Defined Benefit Pension Plan
The Company provides pension benefits to all
regular full-time employees in the Philippines through a defined benefit plan. A defined benefit plan is a pension plan that defines
an amount of pension benefit that an employee will receive on retirement, usually dependent on one or more factors such as age,
years of service and salary.
The defined benefit obligation is calculated
annually by independent actuaries using the projected unit credit method. The present value of the defined benefit obligation
is determined by discounting the estimated future cash outflows using interest rates of high quality corporate bonds that are
denominated in the currency in which the benefits will be paid and that have terms to maturity approximating to the terms of the
related pension liability.
The accounting guidance related to employers’

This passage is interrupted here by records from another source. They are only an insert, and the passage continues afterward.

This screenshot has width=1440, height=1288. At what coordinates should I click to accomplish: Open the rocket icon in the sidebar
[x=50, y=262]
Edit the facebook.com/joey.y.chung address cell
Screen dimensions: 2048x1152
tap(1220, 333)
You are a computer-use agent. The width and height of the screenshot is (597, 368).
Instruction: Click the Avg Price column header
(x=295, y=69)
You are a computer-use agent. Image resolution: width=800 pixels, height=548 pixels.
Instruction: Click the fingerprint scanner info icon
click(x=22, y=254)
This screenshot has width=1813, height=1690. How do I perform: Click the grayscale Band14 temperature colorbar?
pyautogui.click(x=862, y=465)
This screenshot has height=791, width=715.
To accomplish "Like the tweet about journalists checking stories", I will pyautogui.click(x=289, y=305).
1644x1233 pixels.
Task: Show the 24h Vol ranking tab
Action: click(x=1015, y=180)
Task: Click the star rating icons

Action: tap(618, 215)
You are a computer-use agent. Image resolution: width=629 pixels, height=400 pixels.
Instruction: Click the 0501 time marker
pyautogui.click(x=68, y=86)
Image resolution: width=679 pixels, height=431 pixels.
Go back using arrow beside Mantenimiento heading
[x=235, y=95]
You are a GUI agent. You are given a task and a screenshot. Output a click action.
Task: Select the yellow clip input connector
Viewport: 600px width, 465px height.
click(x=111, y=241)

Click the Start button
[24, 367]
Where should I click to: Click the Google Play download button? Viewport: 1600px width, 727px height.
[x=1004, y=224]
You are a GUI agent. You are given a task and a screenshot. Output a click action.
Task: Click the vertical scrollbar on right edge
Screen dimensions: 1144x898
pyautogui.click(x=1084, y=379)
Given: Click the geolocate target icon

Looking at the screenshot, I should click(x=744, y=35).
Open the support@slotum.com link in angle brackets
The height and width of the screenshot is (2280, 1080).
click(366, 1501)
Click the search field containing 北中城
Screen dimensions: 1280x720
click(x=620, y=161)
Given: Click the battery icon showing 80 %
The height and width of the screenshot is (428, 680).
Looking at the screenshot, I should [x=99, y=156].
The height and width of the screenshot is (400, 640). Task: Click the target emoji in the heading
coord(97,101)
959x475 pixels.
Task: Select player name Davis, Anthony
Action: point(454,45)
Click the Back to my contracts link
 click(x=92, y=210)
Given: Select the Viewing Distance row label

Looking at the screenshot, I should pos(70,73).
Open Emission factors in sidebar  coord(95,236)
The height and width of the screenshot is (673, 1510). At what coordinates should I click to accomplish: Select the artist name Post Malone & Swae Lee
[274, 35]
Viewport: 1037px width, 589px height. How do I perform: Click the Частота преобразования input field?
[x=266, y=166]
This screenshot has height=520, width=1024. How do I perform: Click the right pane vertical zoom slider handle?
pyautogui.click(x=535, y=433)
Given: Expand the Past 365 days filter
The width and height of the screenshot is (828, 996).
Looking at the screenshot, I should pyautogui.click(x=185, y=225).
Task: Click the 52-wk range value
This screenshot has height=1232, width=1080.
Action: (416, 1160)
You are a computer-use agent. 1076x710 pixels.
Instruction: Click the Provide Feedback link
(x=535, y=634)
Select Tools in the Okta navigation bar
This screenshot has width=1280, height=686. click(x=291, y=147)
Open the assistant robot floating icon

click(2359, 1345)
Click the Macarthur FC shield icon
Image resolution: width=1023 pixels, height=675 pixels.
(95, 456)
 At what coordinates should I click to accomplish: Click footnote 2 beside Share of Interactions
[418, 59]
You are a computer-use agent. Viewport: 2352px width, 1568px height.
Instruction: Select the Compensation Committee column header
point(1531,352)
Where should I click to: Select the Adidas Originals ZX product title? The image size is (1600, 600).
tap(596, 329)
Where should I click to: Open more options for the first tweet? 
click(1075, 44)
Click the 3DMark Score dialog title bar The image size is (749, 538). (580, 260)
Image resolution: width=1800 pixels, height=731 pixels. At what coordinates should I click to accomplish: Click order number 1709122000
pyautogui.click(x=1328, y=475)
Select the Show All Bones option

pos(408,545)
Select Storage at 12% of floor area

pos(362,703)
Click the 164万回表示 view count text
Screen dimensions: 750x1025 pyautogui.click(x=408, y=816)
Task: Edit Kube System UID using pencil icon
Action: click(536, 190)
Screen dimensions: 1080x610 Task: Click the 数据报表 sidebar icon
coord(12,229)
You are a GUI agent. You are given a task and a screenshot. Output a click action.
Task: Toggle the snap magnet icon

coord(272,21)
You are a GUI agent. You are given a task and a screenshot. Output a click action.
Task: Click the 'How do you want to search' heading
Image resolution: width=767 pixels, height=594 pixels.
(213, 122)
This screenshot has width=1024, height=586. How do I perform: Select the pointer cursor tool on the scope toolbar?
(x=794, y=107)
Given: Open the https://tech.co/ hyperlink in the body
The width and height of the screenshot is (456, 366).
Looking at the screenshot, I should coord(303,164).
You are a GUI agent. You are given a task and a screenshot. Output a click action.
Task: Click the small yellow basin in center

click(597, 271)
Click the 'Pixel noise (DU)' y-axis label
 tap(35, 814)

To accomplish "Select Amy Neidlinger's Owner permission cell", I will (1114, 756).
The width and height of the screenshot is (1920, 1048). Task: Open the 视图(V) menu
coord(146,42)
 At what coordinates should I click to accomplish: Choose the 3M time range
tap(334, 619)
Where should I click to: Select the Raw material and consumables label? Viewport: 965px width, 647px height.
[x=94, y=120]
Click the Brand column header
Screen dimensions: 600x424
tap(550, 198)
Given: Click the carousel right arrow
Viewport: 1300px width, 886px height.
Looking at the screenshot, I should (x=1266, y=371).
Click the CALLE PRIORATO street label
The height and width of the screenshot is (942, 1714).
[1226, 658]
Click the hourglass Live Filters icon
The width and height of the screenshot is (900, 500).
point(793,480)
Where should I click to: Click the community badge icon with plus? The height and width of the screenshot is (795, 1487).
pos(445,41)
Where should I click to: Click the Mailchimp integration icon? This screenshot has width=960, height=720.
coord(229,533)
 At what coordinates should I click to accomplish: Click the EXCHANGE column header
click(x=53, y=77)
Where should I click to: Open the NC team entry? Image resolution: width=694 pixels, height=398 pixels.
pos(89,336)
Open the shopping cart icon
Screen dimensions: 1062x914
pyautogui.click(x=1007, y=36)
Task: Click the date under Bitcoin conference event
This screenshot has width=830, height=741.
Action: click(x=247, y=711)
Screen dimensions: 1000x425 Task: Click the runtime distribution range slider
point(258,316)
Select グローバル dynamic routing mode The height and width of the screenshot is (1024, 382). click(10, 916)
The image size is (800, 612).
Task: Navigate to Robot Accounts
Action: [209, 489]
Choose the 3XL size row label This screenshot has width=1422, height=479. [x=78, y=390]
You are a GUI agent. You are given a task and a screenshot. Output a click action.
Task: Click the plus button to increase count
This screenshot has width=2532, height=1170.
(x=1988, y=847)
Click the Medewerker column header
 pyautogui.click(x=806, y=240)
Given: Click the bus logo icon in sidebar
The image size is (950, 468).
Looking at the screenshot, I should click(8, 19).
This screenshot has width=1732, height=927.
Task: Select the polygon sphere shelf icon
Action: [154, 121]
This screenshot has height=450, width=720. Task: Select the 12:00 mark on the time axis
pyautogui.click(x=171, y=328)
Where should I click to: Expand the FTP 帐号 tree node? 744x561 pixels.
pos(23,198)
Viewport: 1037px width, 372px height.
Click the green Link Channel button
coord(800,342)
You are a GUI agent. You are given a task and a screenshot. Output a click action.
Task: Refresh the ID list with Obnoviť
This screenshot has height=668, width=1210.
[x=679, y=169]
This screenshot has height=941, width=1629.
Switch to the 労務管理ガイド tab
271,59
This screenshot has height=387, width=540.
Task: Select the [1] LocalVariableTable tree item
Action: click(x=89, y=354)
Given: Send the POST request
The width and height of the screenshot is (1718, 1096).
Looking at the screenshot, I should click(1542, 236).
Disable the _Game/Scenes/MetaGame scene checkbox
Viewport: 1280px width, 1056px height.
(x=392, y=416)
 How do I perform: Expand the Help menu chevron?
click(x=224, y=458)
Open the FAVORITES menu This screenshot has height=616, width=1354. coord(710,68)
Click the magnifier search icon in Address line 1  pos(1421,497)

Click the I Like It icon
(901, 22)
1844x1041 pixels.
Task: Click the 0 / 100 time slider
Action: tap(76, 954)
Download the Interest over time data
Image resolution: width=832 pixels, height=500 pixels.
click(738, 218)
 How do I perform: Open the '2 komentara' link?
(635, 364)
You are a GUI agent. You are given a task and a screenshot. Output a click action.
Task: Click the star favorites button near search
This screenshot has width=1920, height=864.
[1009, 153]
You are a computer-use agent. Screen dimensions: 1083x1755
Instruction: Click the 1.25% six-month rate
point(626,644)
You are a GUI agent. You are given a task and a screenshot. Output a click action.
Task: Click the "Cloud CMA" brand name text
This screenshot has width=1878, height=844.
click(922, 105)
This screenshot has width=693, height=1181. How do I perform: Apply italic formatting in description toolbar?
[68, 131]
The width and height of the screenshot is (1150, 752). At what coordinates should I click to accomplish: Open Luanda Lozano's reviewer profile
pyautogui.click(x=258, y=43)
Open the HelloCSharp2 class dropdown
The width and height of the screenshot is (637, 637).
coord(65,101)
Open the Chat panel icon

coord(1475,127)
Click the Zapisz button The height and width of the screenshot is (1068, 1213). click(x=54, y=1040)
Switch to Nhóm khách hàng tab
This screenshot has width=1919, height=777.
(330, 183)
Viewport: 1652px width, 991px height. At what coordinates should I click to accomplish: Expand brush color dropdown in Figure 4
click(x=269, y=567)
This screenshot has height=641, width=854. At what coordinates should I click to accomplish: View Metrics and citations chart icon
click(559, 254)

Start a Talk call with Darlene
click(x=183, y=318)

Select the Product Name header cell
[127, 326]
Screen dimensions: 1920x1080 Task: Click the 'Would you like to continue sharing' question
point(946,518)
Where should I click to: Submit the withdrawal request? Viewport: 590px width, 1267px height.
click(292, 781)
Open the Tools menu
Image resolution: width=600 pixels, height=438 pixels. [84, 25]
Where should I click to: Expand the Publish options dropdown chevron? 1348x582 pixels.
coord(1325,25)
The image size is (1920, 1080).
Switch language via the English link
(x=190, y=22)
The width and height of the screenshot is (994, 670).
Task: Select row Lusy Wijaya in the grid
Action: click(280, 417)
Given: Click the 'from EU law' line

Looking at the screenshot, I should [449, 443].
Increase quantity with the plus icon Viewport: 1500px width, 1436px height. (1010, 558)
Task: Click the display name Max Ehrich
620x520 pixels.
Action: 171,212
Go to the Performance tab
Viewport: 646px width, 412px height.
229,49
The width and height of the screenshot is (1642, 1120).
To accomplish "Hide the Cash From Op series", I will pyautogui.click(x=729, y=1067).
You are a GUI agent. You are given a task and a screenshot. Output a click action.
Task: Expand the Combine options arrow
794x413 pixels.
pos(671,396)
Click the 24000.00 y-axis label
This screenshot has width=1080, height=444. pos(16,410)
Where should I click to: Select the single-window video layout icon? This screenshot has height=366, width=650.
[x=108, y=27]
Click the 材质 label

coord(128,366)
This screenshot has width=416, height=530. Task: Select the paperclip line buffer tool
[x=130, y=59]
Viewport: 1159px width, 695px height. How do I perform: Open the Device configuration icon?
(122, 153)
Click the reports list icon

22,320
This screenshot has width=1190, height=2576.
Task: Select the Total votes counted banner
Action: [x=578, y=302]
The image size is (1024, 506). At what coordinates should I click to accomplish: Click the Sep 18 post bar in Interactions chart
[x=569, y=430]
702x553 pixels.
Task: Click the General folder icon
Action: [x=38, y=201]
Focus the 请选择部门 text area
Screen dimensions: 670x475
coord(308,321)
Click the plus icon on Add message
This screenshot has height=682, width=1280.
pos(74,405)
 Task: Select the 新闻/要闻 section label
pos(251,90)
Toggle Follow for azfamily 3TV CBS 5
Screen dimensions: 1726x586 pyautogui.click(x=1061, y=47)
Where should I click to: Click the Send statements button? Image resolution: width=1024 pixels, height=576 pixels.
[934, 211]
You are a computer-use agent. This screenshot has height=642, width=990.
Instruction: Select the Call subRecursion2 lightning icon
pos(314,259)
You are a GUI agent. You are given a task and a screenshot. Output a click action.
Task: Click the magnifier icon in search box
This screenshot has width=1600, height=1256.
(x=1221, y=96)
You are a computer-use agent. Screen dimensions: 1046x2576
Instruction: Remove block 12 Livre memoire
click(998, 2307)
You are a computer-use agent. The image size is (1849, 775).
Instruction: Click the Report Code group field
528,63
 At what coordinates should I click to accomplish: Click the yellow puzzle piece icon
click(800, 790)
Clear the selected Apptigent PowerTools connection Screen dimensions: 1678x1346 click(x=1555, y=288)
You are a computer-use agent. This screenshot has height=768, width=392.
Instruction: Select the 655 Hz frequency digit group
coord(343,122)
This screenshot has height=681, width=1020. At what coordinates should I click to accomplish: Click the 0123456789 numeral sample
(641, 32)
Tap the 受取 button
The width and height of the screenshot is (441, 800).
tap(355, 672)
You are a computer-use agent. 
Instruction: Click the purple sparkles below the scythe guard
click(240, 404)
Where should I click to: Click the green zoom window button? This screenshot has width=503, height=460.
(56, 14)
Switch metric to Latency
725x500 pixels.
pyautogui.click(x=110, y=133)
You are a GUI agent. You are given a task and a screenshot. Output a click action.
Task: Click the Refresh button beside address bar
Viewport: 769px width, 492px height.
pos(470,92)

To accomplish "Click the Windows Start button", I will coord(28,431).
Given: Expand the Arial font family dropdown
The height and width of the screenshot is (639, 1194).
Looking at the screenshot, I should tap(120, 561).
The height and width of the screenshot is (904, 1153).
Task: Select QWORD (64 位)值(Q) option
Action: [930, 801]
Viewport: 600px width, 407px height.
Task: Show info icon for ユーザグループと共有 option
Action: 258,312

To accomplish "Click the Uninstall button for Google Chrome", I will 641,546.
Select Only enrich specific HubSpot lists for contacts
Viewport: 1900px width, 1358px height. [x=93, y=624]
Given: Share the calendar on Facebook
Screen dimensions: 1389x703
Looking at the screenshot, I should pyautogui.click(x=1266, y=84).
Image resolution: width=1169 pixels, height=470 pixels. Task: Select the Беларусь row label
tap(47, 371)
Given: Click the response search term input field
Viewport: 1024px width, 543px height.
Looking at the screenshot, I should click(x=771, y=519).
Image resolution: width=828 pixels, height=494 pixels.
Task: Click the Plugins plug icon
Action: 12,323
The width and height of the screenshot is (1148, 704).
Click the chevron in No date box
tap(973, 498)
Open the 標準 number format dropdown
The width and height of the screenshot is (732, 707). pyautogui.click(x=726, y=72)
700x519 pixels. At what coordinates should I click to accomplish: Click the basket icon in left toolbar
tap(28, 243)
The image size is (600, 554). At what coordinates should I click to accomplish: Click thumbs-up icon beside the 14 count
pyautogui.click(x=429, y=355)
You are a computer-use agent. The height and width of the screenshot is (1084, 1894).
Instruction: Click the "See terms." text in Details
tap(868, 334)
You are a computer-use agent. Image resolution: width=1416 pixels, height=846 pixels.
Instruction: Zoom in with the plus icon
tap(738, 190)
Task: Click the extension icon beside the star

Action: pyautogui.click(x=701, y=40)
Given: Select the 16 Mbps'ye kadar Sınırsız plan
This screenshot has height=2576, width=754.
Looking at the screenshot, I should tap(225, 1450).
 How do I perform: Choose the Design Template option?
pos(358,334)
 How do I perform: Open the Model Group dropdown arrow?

accounting for defined benefit pension plan requires recognition in the balance sheet of the present value of the defined benefit
obligation at the reporting date, together with adjustments for unrecognized actuarial gains or losses and past service costs
or credits in other comprehensive income/loss.
The company recorded an increase of approximately
$3,000 to accumulated other comprehensive income with in stockholders’ equity for the year ended December 31, 2015 and a
decrease of approximately $12,000 to accumulated other comprehensive income with in stockholders’ equity for the year ended
December 31, 2014
Asset Retirement Obligations
Asset retirement obligations are legal obligations
associated with the retirement of long-lived assets resulting from the acquisition, construction, development and/or normal use
of the underlying assets. Recognition of a liability for an asset retirement obligation is required in the period in which it
is incurred at its estimated fair value. The associated asset retirement costs are capitalized as part of the carrying amount
of the underlying asset and depreciated over the estimated useful life of the asset. The liability is accreted through charges
to operating expenses. If the asset retirement obligation is settled for other than the carrying amount of the liability, the
Company recognizes a gain or loss on settlement.
The Company records all asset retirement obligations
for which it has legal obligations to remove all installation works and reinstate the manufacturing facilities to its original
state at its estimated fair value. For the years ended December 31, 2015 and 2014, the Company recognized approximately $7,000
and NIL, respectively, as asset retirement obligation operating costs related to accretion of the liabilities.
Recent Accounting Pronouncements
In February 2015, the FASB issued ASU 2015-02,
“Amendments to the Consolidation Analysis”. The amendments in ASU 2015-02 affect reporting entities that are required
to evaluate whether they should consolidate certain legal entities. ASU 2015-02 will be effective for fiscal years and interim
periods within those fiscal years beginning after December 15, 2015, with early adoption permitted. The Company does not expect
the impact of the adoption of ASU 2015-02 to be material to our consolidated financial statements.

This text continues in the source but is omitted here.